To help the listener distinguish between the voices, the writing takes advantage of many of the rules of ASA (Huron, 2001). For instance, synchronous harmonic intervals are carefully avoided to avoid fusion between voices, while the pitch steps within a voice are relatively small to promote stream formation. These are two of the most potent cues to vertical and horizontal grouping, as we have seen above. Many, more subtle rules of ASA also seem to be enforced in the music of Bach, as discussed in Huron (2001).

In addition, and perhaps revealingly, some of the canons of the Musical Offering are known as “ambiguous canons,” bearing the religious inscription “Quaerendo invenietis” (Seek and you shall find). We may speculate on another meaning of this inscription. Indeed, as we have seen, ASA is per nature ambiguous, and especially so for such complex architectures as those imagined by Bach. The listener is thus left to his own devices to solve the perceptual riddles contained in the music. In the twentieth century, Anton Webern paid tribute to this masterpiece of controlled ambiguity by orchestrating it (Sound Example S3 in Supplementary Material). By assigning different timbres to parts of the canon, he suggests to the listener his own reading of the intricate polyphony, as there were no indications of instrumentation on the original score. In his own words: “My orchestration aims at uncovering the relations between motifs. […] Is it not about awakening what is still asleep, hidden, in this abstract presentation that Bach gave and which, because of that, did not exist yet for many people, or at least was completely unintelligible?” (Letter to Hermann Scherchen, own translation).

The Art of Fusion

With more than one instrument, it is also possible to aim at the opposite effect: blending all the different sources into a coherent ensemble where they eventually become indistinguishable. Early church music (plain-chant) for instance aimed at fusing all singers into a single melodic line. Later on, fusion between different instruments became the realm of orchestration. Any work written for a symphonic orchestra provides examples of complex sonorities achieved by the perceptual fusion of a mixture of acoustic instruments. String quartets are subtler examples: a talented quartet may seemingly oscillate between perfect osmosis between the parts and clearly distinct melodic lines. The illustration we chose in Sound Example S4 in Supplementary Material is taken from the work of Gil Evans, who took to a particularly elegant level the art of “arranging” the instruments of a jazz big-band into a rich orchestral palette. In this example, the compound timbre of the orchestra converses with the soloist in a natural fashion. However, it would be perfectly impossible for the listener to describe the exact combination of instruments that is making up the orchestral “chimera” (Bregman, 1990).

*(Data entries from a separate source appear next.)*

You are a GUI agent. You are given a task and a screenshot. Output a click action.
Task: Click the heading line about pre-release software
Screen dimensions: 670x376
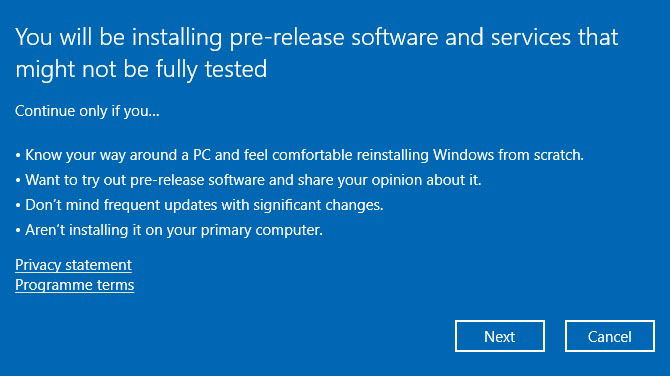[x=317, y=38]
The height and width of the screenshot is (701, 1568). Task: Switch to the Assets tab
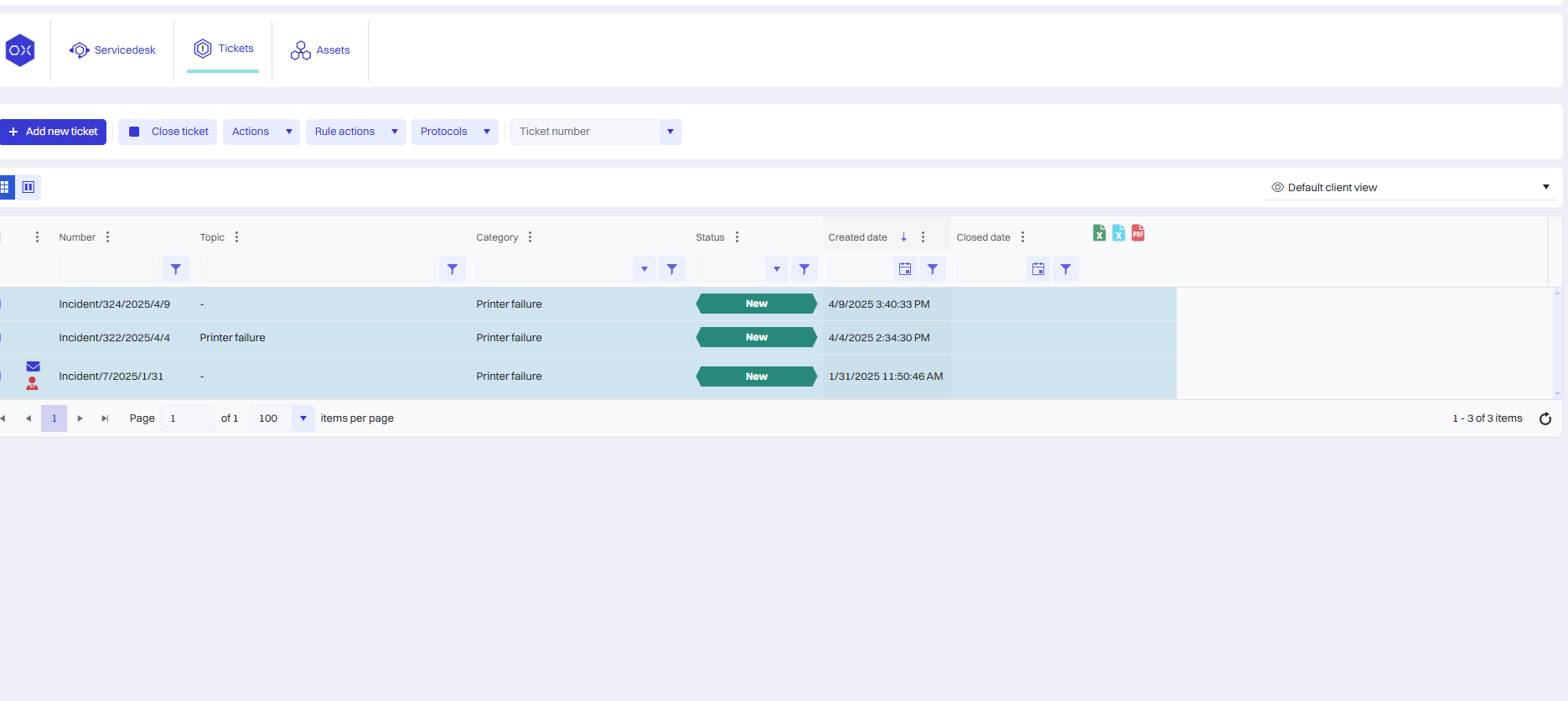(320, 50)
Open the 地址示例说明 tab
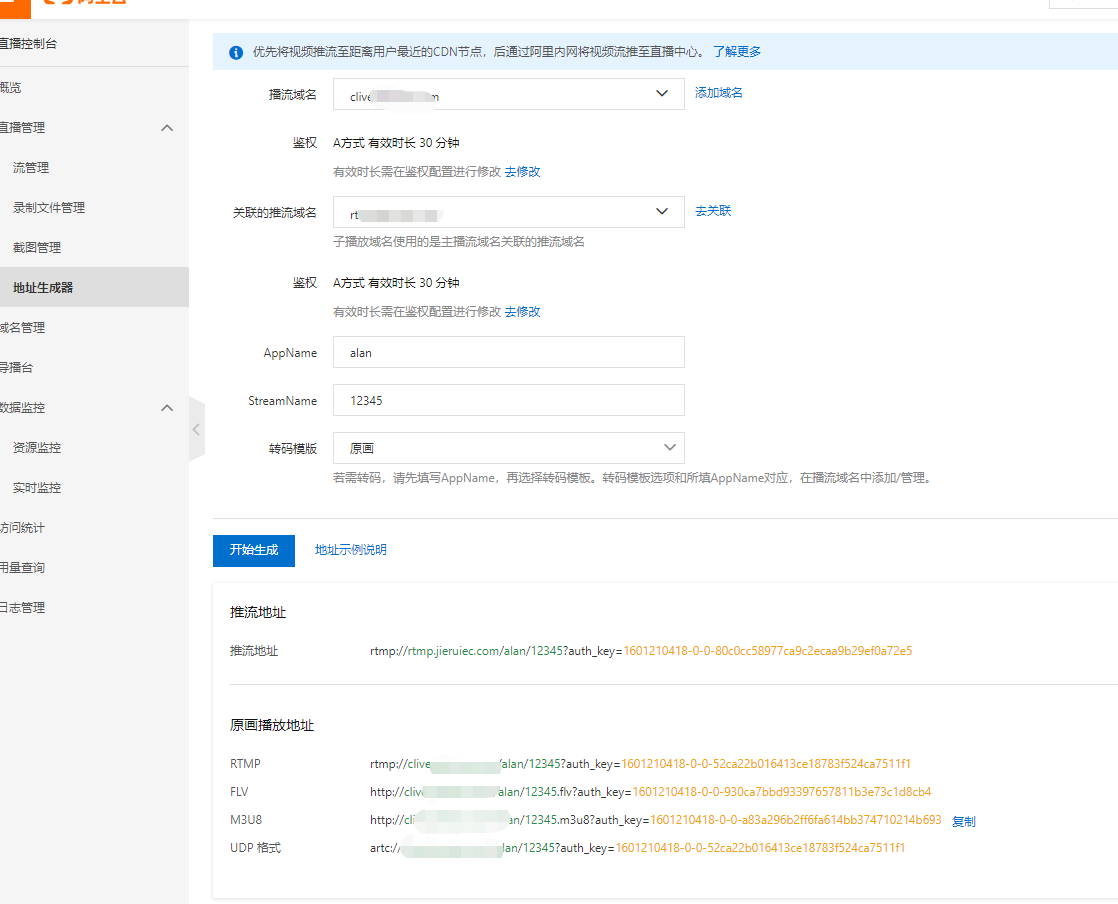The width and height of the screenshot is (1118, 904). [349, 549]
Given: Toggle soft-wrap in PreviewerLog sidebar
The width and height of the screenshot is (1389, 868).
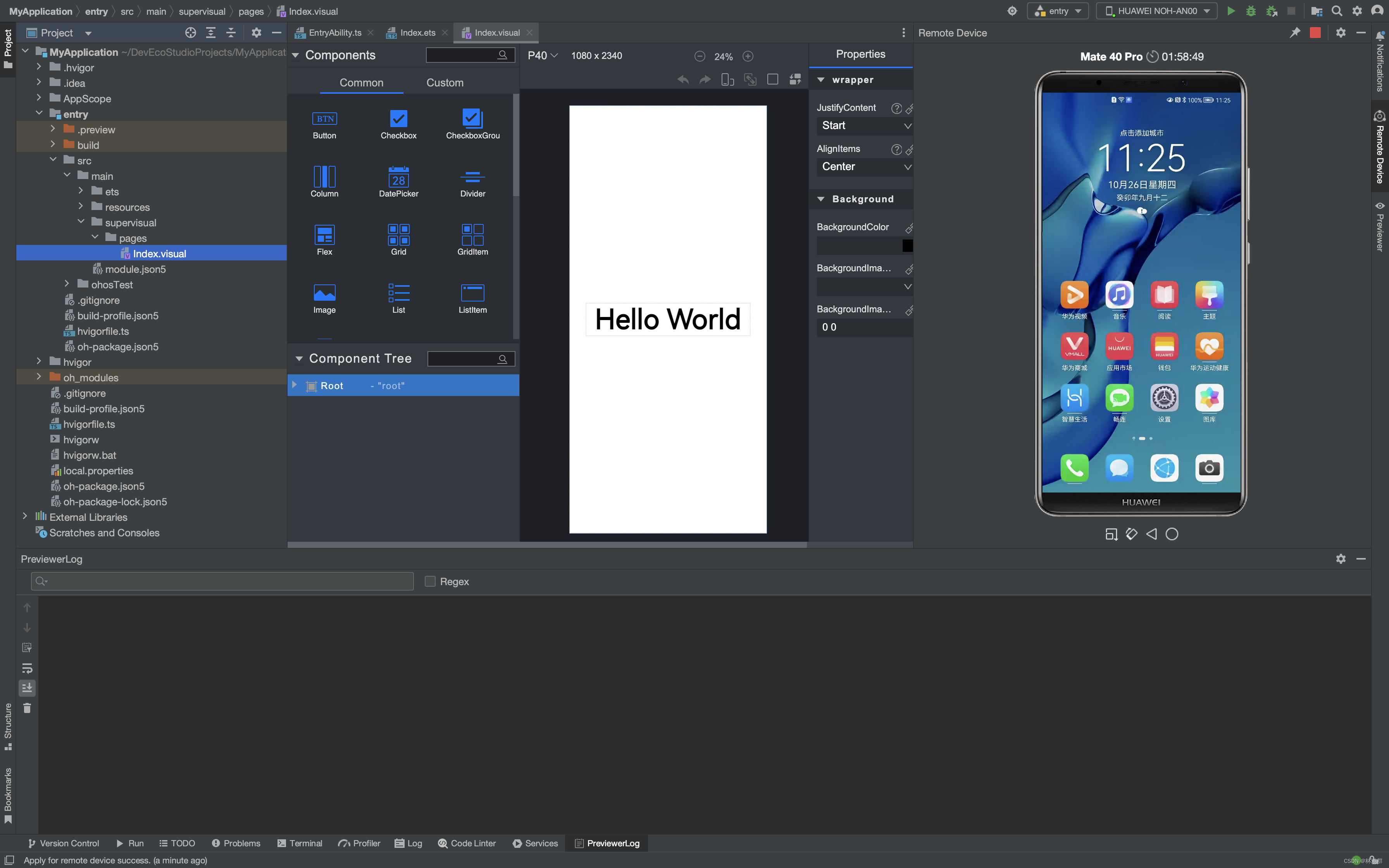Looking at the screenshot, I should (x=27, y=668).
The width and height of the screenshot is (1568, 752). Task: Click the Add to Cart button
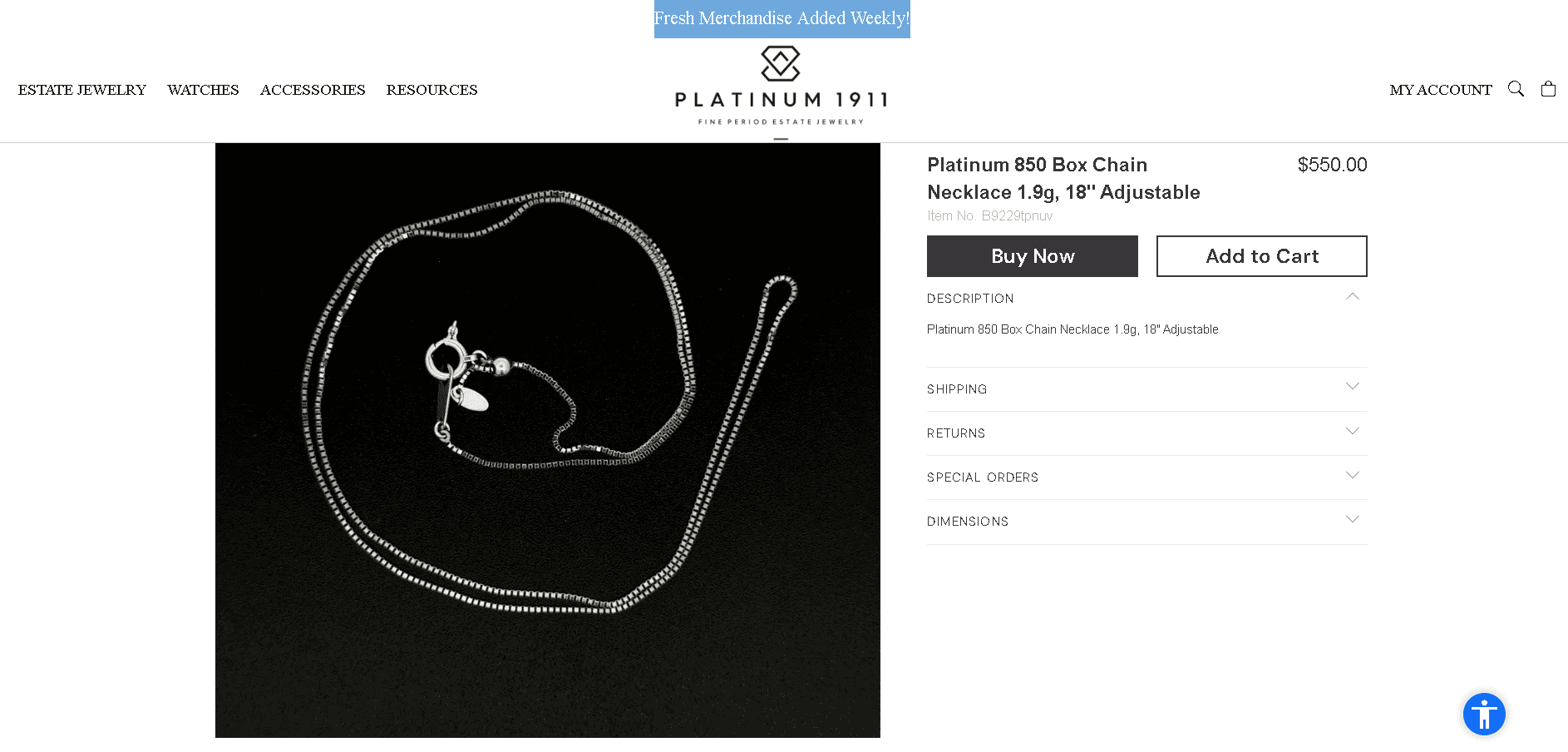pos(1262,256)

Illusions as Musical Devices

Using the rules of ASA to promote fusion across instruments or, on the contrary, to create distinct voices may be described as implicitly relying on auditory illusions (not all instruments may be heard, and, conversely, not all melodies are produced by a single physical instrument). There are also composers who have made explicit use of illusions as a structural principle for their writing (Risset, 1996; Féron, 2006). Composers known as proponents of “spectral music” built a whole method from the ASA paradox of breaking down the spectral content of natural sounds, which are usually perceived as single sources, to then write complex chords heard as orchestral timbres, thus fusing instruments that are usually heard individually (Grisey and Fineberg, 2000; Pressnitzer and McAdams, 2000).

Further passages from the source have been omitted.